(Source text Opens)
For today, I offer my favorite time travel TV series. What are yours? What have I missed? A few I like that didn’t make the final cut include Fringe (which, while great, is really more about parallel universes than time travel as its central SF trope), Alcatraz (a very cool series but cut so short we never found out much about the time travel mechanism), and Sapphire and Steel (super fun and creepy, but limited appeal today based on its glacial pacing and relative obscurity).

1. Doctor Who, BBC, 1963-1989, 1996, 2005-present)

The quintessential time travel show. Long-running, cheesy, and ever-changing, Doctor Who is the love story of a man and his time machine/spaceship. There are essentially three kinds of Doctor Who storylines: time travel, space travel, and aliens rampaging modern-day London. Give me a dozen gimmicky time travel stories over the others any day. The best always include a historical figure (e.g. “Vincent and the Doctor,” “Tooth and Claw,” “The Girl in the Fireplace,” “The Shakespeare Code”) battling robots, aliens, or both.

2. Quantum Leap, NBC, 1989-1993

Instead of a visible time machine/spacecraft or a time traveler observing the events of the past or future, Quantum Leap rewrote time travel rules for the twentieth century. Our time traveler, Sam Beckett (Scott Bakula, later of Star Trek: Enterprise) can only travel within his own lifetime (roughly the early 1950s up through a near future in the late 1990s). Furthermore, when he “leaps,” he appears as someone else in the past, their “physical aura” replacing his own. A convoluted concept, but the series executed it much like a historical anthology series, full of period-appropriate music and fashion.

3. Lost, ABC, 2004-2010

Lost didn’t start out as a time travel show. In the beginning, it was almost a cross between Survivor and Gilligan’s Island: how will a group of plane crash survivors make a new life for themselves on a desert island? But then the smoke monster showed up, and there was a hatch, and suddenly in season 5 a group of the survivors are marooned in the 1970s for reasons that—much to the show’s rabid audience’s chagrin—are never adequately explained. If you view Lost as an allegory, with the survivors being “lost” as people even before and after their island adventures (in much the same way The Walking Dead refers a bit more to the survivors than the zombies), then this series still holds up as an interesting study into the dark spots of the soul. The video above is a set of fan-made opening credits, as the series famously had only a title card to start each episode.
(Source text Closes)
(Supplied data Opens)
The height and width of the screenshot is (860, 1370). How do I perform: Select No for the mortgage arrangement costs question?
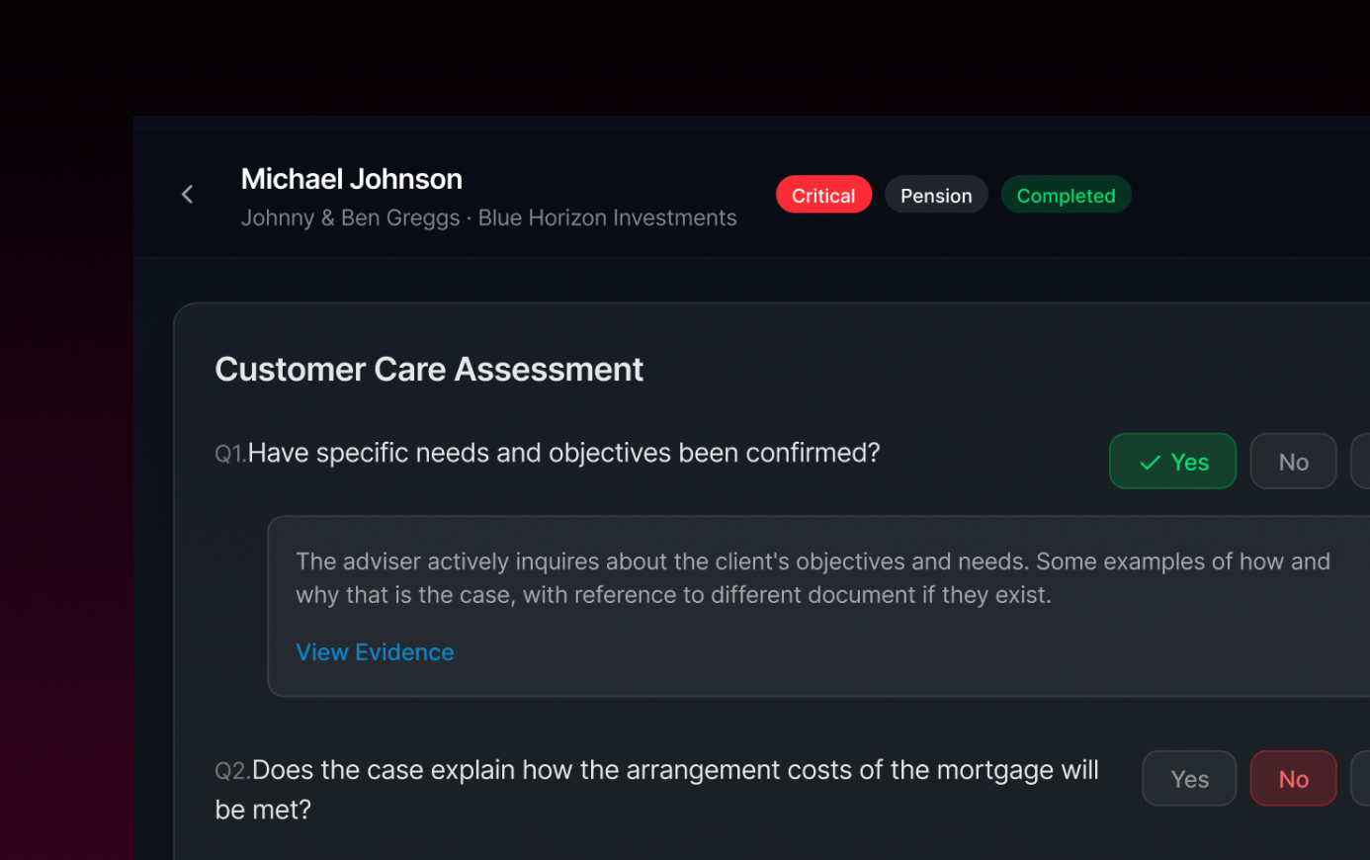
(Supplied data Closes)
Required actions
1: Summarize the piece on time travel TV series in two sentences.
2: Carry the piece on time travel TV series forward from its last sentence.

Answers provided
1: The writer presents favorite time travel TV series and notes that Fringe, Alcatraz, and Sapphire and Steel did not make the final cut. The entries given are Doctor Who, called the quintessential time travel show; Quantum Leap, in which Sam Beckett leaps into other people within his own lifetime; and Lost, which began as a plane crash survival story before some survivors were marooned in the 1970s in season 5.

2:
4. Life on Mars and Ashes to Ashes, BBC One, 2006-2007 and 2008-2010


First of all, ignore the American remake, at least until you’ve finished with the original. The first series, Life on Mars, deals with twenty-first century police detective Sam Tyler being inexplicably sent back in time to the 1970s. Those around him think he’s a newly-transferred detective, but they don’t know he’s from the future. Throughout the series, Sam picks up clues that he may be hallucinating while in a coma from injuries sustained in a car accident. The spin-off series, Ashes to Ashes, features a new detective character, Alex Drake, being sent from the present back to the early 1980s and once again being stationed in the same precinct as Sam Tyler with many of his former colleagues. Like Sam, Alex thinks she might be languishing in a hospital after being shot. This sort of time travel device is more fantasy than science fiction, and the David Bowie-inspired titles, music, and imagery give both shows a trippy, post-psychedelic patina. LoM has a recurring Wizard of Oz motif threaded throughout as well, and AtA makes constant Alice in Wonderland references. In both cases, the series also serve as a kind of homage to the cop dramas of their respective eras.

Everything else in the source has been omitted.